A sudden or unexplained rise in water usage is one of the clearest signals that something has changed in the way your property is consuming water. When there is no obvious household explanation for the increase, and when the meter is clearly registering higher consumption than your normal usage would account for, a mains supply pipe leak is one of the first possibilities worth investigating.
Mains supply pipe leaks are both more common and more overlooked than many homeowners expect. Because the pipe runs underground, and because the water it loses is typically absorbed into the surrounding soil before it reaches any visible surface, a mains leak can run continuously for weeks or months before producing any external sign that something is wrong. The meter and the bill are often the only early evidence.
This article explains what a mains supply pipe leak is, why it causes a measurable increase in water usage, what the signs are, how to check whether your supply pipe is the source of the problem, and what a specialist investigation involves.
Quick answer: Yes. A mains supply pipe leak draws water continuously from the supply regardless of whether any taps or appliances are in use, moving the water meter even when everything inside the property is turned off. It is one of the most common causes of a sudden or sustained rise in water usage with no clear household explanation.
What Is a Mains Supply Pipe and Who Is Responsible for It?
A mains supply pipe is the pipe that carries water from the water company’s main in the street into your property. It typically runs underground from the boundary of the property, beneath the front garden, path, or driveway, and enters the building through the floor or a wall close to floor level. Inside the property it connects to the internal stopcock, which is the main shut-off valve for the water supply to the whole building.

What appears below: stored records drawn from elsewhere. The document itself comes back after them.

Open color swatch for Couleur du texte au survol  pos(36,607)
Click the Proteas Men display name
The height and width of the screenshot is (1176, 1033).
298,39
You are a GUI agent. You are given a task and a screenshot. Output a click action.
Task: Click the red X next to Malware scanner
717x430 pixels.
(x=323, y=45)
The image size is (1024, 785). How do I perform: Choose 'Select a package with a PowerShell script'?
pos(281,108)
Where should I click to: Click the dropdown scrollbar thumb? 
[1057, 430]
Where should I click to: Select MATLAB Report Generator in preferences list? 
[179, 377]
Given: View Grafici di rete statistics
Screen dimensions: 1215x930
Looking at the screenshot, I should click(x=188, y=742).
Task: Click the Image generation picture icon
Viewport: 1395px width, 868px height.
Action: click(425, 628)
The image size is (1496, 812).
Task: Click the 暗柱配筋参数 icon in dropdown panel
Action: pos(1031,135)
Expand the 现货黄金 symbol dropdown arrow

In most UK properties, the water company owns and maintains the water main in the street. The supply pipe that runs from the boundary of the property into the building is typically the homeowner’s responsibility. This section of pipe is sometimes referred to as the communication pipe or service pipe, and any leak occurring within it is generally the homeowner’s responsibility to find and repair.
This distinction matters because it affects who you contact when a leak is suspected and who bears the cost of investigation and repair. Responsibility boundaries can vary between water companies and individual property situations, so it is always worth confirming the position directly with your water company if you are in any doubt.
Can a Mains Pipe Leak Without Any Visible Sign at the Surface?
Yes, and in the majority of cases it does exactly that, particularly in the early stages.
A mains supply pipe typically runs at least 750mm below the ground surface, though depth varies with age and local ground conditions. Water escaping from a buried pipe at that depth has a long distance to travel before it reaches the surface. In most soil types it is absorbed by the surrounding ground well before it gets there. The result is a pipe that is continuously losing water into the earth with no puddle, no wet path, and no visible evidence at ground level.
The absence of any surface sign is the principal reason mains pipe leaks are so frequently missed for prolonged periods. Homeowners who have not noticed a wet patch assume there is no leak. The only reliable early indicator that a mains pipe is losing water is the water meter continuing to register usage when everything inside the property is turned off.
As the leak continues and the surrounding ground becomes increasingly saturated, surface signs may eventually appear. A soft or boggy patch in the lawn, an area of unexpectedly lush green growth in dry weather, a section of path that appears damp despite dry conditions, or a localised area where frost is slow to form in winter can all indicate that water has been escaping underground in that area for some time. By the time these surface signs are visible, the leak has typically been running for weeks or months.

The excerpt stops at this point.